#### TASK REQUIREMENTS:
Would you retype every entry that follows without altering a word?

=== DATA FOR THIS TASK ===

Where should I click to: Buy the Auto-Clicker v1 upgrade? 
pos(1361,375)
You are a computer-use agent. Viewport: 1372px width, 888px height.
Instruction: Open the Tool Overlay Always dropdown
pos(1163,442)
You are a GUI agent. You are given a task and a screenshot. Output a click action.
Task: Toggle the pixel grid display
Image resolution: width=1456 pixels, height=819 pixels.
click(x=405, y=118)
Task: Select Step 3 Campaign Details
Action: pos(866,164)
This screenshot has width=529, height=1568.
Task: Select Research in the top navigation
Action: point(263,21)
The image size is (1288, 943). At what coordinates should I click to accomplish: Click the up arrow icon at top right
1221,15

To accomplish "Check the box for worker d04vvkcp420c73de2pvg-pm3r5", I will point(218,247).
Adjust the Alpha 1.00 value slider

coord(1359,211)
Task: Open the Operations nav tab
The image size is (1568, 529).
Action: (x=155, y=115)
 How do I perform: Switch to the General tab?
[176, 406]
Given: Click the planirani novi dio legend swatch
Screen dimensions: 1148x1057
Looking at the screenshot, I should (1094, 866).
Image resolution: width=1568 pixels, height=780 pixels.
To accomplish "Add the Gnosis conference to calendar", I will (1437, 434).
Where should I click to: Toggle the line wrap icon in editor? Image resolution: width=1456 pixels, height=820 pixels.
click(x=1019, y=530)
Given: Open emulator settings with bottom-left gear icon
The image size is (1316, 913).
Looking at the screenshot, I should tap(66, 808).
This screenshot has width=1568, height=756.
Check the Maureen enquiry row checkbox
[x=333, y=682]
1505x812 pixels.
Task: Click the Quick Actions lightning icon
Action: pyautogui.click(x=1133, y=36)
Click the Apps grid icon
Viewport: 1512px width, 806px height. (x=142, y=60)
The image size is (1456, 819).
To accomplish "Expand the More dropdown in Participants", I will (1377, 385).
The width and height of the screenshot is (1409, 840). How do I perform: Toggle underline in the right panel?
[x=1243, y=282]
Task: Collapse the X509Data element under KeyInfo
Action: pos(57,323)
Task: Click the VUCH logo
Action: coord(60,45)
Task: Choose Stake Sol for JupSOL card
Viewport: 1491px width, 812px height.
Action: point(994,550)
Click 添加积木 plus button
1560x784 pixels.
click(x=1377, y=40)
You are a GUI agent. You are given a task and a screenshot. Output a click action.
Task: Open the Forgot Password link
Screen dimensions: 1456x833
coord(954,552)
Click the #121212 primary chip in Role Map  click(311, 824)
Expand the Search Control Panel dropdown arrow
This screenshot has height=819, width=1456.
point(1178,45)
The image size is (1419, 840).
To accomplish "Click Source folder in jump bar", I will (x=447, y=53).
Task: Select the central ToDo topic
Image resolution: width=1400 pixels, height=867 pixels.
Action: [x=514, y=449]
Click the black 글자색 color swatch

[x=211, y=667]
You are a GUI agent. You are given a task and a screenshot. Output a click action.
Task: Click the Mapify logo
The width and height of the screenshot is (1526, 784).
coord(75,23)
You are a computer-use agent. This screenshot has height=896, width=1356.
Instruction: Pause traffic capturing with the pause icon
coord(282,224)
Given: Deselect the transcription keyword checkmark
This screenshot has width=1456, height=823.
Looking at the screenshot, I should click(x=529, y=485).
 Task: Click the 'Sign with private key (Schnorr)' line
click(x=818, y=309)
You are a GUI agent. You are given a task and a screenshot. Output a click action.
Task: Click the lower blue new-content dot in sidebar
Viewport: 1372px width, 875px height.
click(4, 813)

===

#### COMPLETED EXERCISE:
Where should I click to: Buy the Auto-Clicker v1 upgrade? 
pos(1361,375)
You are a computer-use agent. Viewport: 1372px width, 888px height.
Instruction: Open the Tool Overlay Always dropdown
pos(1163,442)
You are a GUI agent. You are given a task and a screenshot. Output a click action.
Task: Toggle the pixel grid display
Image resolution: width=1456 pixels, height=819 pixels.
click(x=405, y=118)
Task: Select Step 3 Campaign Details
Action: pos(866,164)
This screenshot has width=529, height=1568.
Task: Select Research in the top navigation
Action: point(263,21)
The image size is (1288, 943). At what coordinates should I click to accomplish: Click the up arrow icon at top right
1221,15

To accomplish "Check the box for worker d04vvkcp420c73de2pvg-pm3r5", I will point(218,247).
Adjust the Alpha 1.00 value slider

coord(1359,211)
Task: Open the Operations nav tab
The image size is (1568, 529).
Action: (x=155, y=115)
 How do I perform: Switch to the General tab?
[176, 406]
Given: Click the planirani novi dio legend swatch
Screen dimensions: 1148x1057
Looking at the screenshot, I should (1094, 866).
Image resolution: width=1568 pixels, height=780 pixels.
To accomplish "Add the Gnosis conference to calendar", I will (1437, 434).
Where should I click to: Toggle the line wrap icon in editor? Image resolution: width=1456 pixels, height=820 pixels.
click(x=1019, y=530)
Given: Open emulator settings with bottom-left gear icon
The image size is (1316, 913).
Looking at the screenshot, I should tap(66, 808).
This screenshot has width=1568, height=756.
Check the Maureen enquiry row checkbox
[x=333, y=682]
1505x812 pixels.
Task: Click the Quick Actions lightning icon
Action: pyautogui.click(x=1133, y=36)
Click the Apps grid icon
Viewport: 1512px width, 806px height. (x=142, y=60)
The image size is (1456, 819).
To accomplish "Expand the More dropdown in Participants", I will (1377, 385).
The width and height of the screenshot is (1409, 840). How do I perform: Toggle underline in the right panel?
[x=1243, y=282]
Task: Collapse the X509Data element under KeyInfo
Action: pos(57,323)
Task: Click the VUCH logo
Action: coord(60,45)
Task: Choose Stake Sol for JupSOL card
Viewport: 1491px width, 812px height.
Action: point(994,550)
Click 添加积木 plus button
1560x784 pixels.
click(x=1377, y=40)
You are a GUI agent. You are given a task and a screenshot. Output a click action.
Task: Open the Forgot Password link
Screen dimensions: 1456x833
coord(954,552)
Click the #121212 primary chip in Role Map  click(311, 824)
Expand the Search Control Panel dropdown arrow
This screenshot has height=819, width=1456.
point(1178,45)
The image size is (1419, 840).
To accomplish "Click Source folder in jump bar", I will (x=447, y=53).
Task: Select the central ToDo topic
Image resolution: width=1400 pixels, height=867 pixels.
Action: [x=514, y=449]
Click the black 글자색 color swatch

[x=211, y=667]
You are a GUI agent. You are given a task and a screenshot. Output a click action.
Task: Click the Mapify logo
The width and height of the screenshot is (1526, 784).
coord(75,23)
You are a computer-use agent. This screenshot has height=896, width=1356.
Instruction: Pause traffic capturing with the pause icon
coord(282,224)
Given: Deselect the transcription keyword checkmark
This screenshot has width=1456, height=823.
Looking at the screenshot, I should click(x=529, y=485).
 Task: Click the 'Sign with private key (Schnorr)' line
click(x=818, y=309)
You are a GUI agent. You are given a task and a screenshot. Output a click action.
Task: Click the lower blue new-content dot in sidebar
Viewport: 1372px width, 875px height.
click(4, 813)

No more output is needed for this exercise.